Stored data entries:
┄┄┄┄┄┄┄┄┄┄
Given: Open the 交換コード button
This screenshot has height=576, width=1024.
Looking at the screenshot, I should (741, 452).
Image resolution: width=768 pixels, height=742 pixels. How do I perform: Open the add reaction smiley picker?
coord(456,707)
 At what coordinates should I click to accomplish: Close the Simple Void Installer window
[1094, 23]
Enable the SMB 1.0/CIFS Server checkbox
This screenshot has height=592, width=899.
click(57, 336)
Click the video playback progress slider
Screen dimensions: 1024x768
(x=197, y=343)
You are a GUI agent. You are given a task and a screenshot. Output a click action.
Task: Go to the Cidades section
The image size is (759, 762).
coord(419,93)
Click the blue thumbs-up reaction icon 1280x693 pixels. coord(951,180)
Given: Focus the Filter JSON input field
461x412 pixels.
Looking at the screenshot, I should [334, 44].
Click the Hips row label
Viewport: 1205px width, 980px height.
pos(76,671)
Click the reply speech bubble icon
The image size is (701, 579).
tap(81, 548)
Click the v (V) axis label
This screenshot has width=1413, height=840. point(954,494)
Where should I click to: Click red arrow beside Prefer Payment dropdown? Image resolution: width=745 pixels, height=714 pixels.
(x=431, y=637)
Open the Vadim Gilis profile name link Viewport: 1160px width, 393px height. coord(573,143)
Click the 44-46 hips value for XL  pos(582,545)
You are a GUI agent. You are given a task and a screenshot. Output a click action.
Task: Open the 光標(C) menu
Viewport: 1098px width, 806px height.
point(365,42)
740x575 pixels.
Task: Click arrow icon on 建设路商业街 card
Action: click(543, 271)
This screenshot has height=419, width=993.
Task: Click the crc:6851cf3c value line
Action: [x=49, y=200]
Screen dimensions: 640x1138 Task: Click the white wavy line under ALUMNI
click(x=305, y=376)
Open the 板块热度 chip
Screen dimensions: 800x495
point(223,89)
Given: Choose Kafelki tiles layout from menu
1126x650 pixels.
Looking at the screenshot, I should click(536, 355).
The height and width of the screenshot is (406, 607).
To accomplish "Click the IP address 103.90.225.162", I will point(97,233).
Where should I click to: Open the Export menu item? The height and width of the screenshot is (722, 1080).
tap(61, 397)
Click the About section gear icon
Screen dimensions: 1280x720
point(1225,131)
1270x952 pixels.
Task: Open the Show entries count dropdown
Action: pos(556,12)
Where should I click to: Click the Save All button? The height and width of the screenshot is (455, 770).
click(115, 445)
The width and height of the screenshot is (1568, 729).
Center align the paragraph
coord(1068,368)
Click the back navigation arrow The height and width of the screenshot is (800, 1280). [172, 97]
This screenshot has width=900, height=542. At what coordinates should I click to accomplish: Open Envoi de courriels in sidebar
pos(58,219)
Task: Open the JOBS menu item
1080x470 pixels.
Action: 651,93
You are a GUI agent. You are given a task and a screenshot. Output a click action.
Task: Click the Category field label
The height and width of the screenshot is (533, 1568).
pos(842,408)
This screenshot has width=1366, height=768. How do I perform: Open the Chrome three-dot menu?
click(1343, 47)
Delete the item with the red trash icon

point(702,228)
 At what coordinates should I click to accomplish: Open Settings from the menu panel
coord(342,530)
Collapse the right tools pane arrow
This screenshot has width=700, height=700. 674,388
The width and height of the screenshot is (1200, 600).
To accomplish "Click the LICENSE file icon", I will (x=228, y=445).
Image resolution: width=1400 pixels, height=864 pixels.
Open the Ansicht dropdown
┄┄┄┄┄┄┄┄┄┄
As you read the records above, find each line that contains "field" and copy it.

_Exercise output_:
Given: Focus the Filter JSON input field
Task: Click the Category field label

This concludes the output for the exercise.